Touch the Invisible Sky
- Author: Noreen Grice, Simon Steel, Doris Daou
- Language: Braille, English
- Published: 2007
- Publisher: Ozone Publishing

= Touch the Invisible Sky =

2007 book

Touch the Invisible Sky is a 60-page tactile astronomy book written by astronomy educator Noreen Grice, and astronomers Simon Steel and Doris Daou, and was published in 2007 by Ozone publishing. The book contains colour images alongside Braille and large print descriptions of celestial objects, and colour photographs from the Hubble Space Telescope, Chandra X-Ray Observatory, and Spitzer Space Telescope, amongst others. The pages are overlaid with braille & tactile images embossed in an epoxy layer, in a process known as TechnoBraille, allowing visually impaired readers to feel the images. The images featured include nebulae, stars, galaxies and some of the telescopes used to photograph the celestial objects. The images span a range of wavelengths on the electromagnetic spectrum, with a variety of textures and shapes used to convey the characteristics of the objects.
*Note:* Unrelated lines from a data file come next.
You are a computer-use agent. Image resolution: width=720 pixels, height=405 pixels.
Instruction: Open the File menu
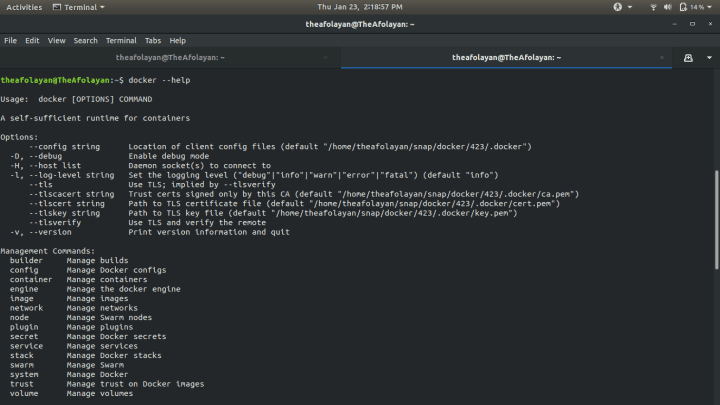click(10, 41)
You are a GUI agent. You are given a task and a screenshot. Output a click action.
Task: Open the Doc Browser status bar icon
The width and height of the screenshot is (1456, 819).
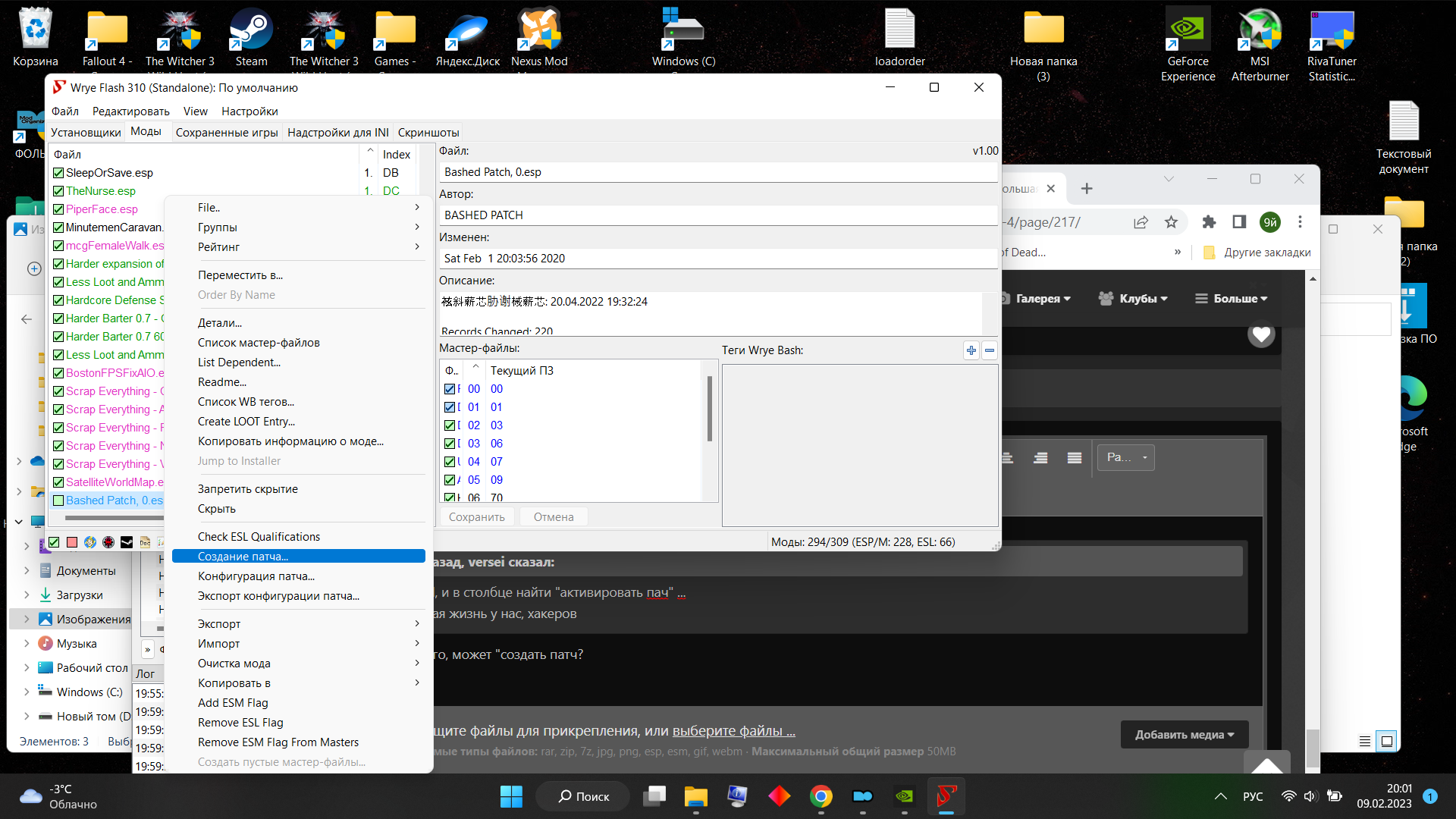point(145,542)
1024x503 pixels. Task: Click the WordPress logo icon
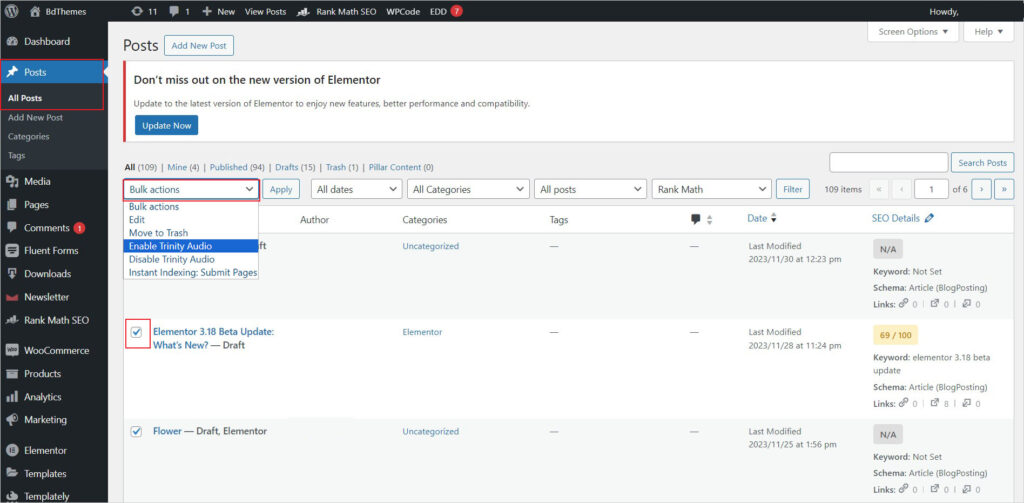(12, 11)
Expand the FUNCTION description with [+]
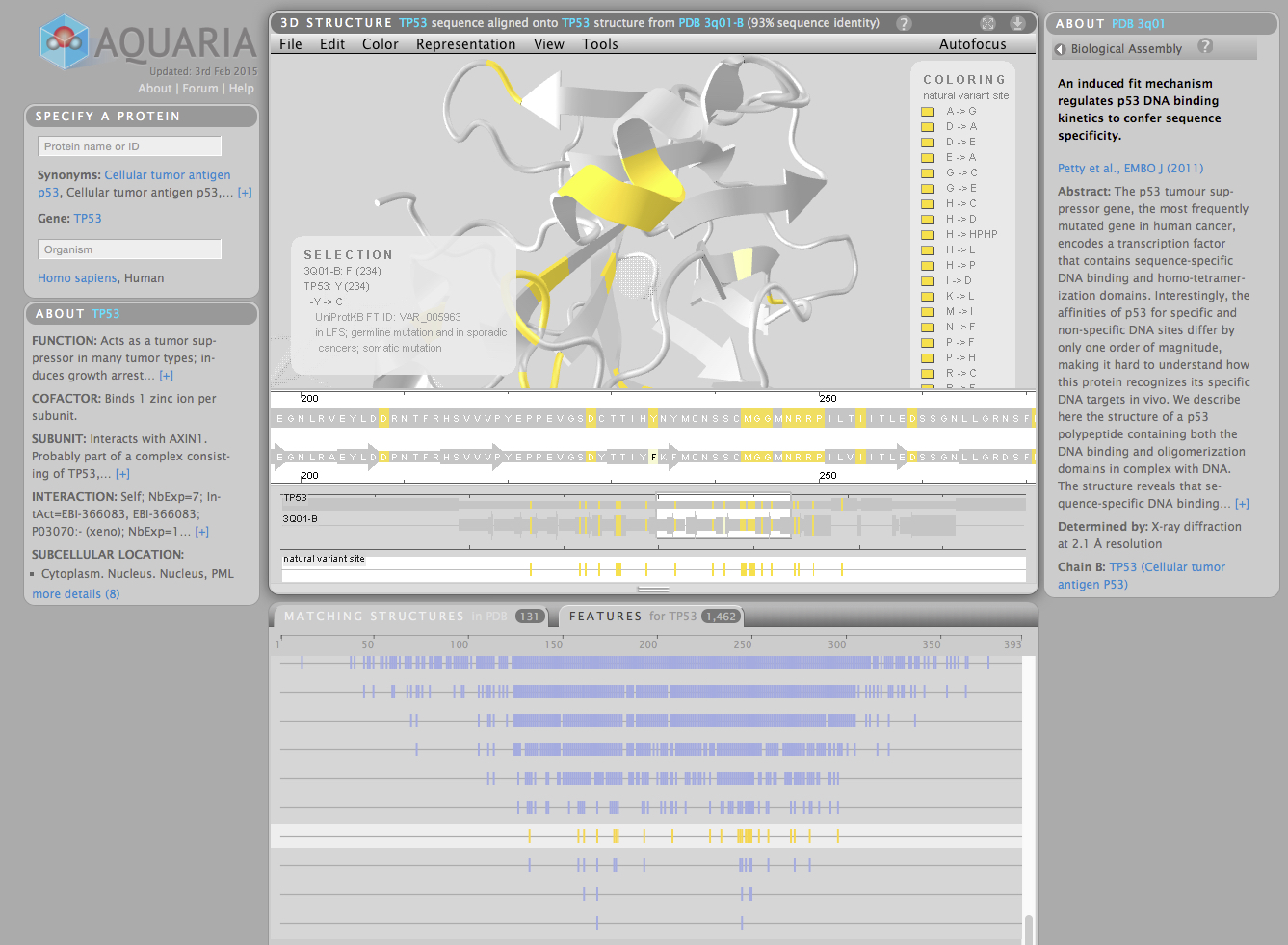The width and height of the screenshot is (1288, 945). (x=167, y=376)
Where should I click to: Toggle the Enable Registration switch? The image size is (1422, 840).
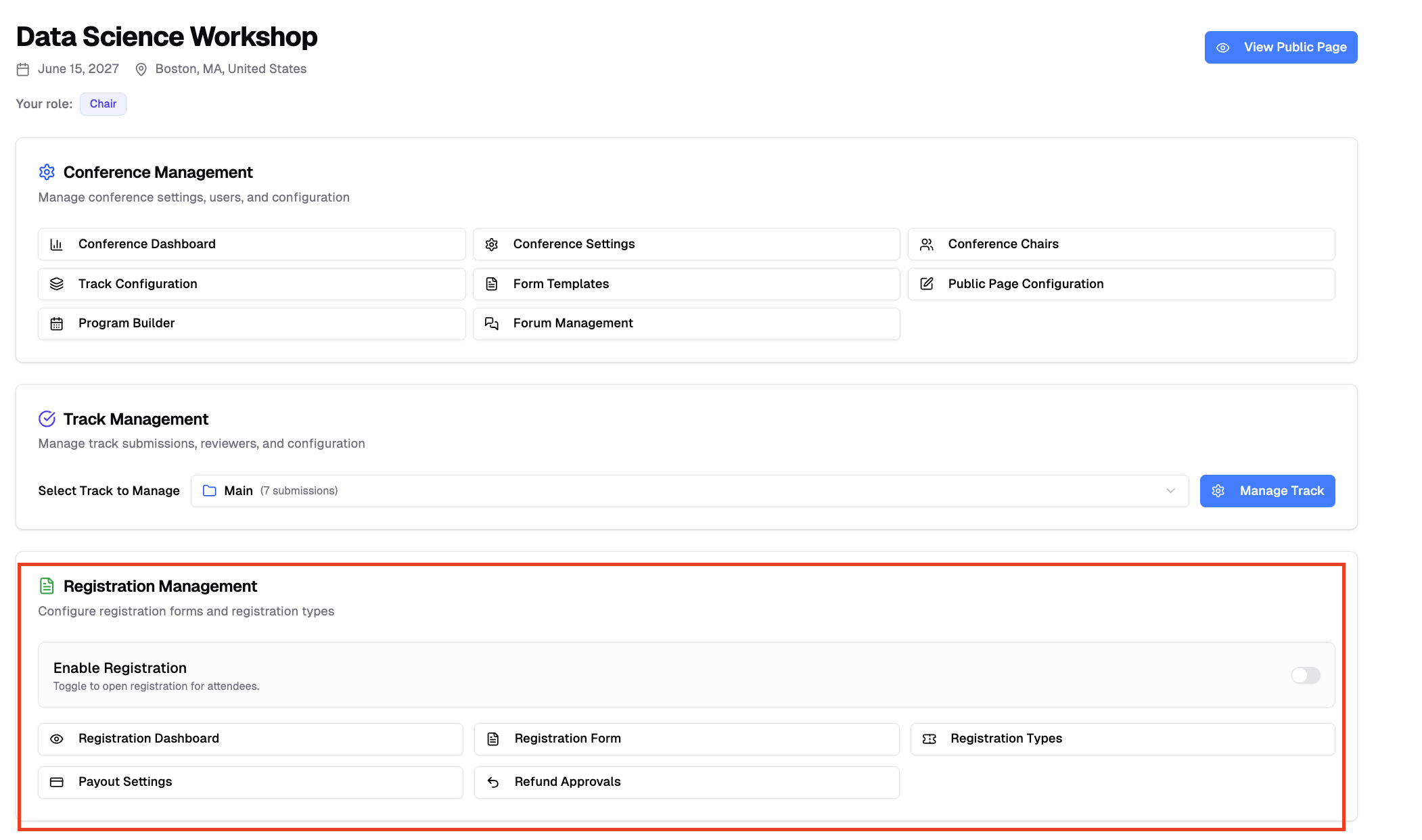click(x=1305, y=675)

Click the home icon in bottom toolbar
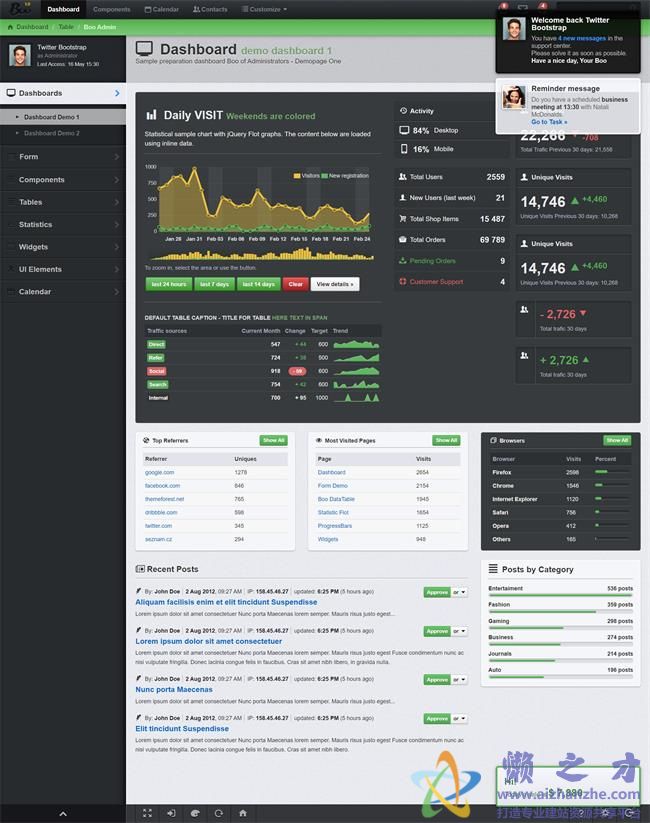[x=242, y=813]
The objects featured include the Sun, the star Eta Carinae, The Crab Nebula, and Kepler's Supernova.

It was partly funded by NASA, who have also funded two other books by Grice, Touch the Universe and Touch the Sun, and by an education grant from the Chandra mission.

We wanted to show that the beauty and complexity of the universe goes far beyond what we can see with our eyes!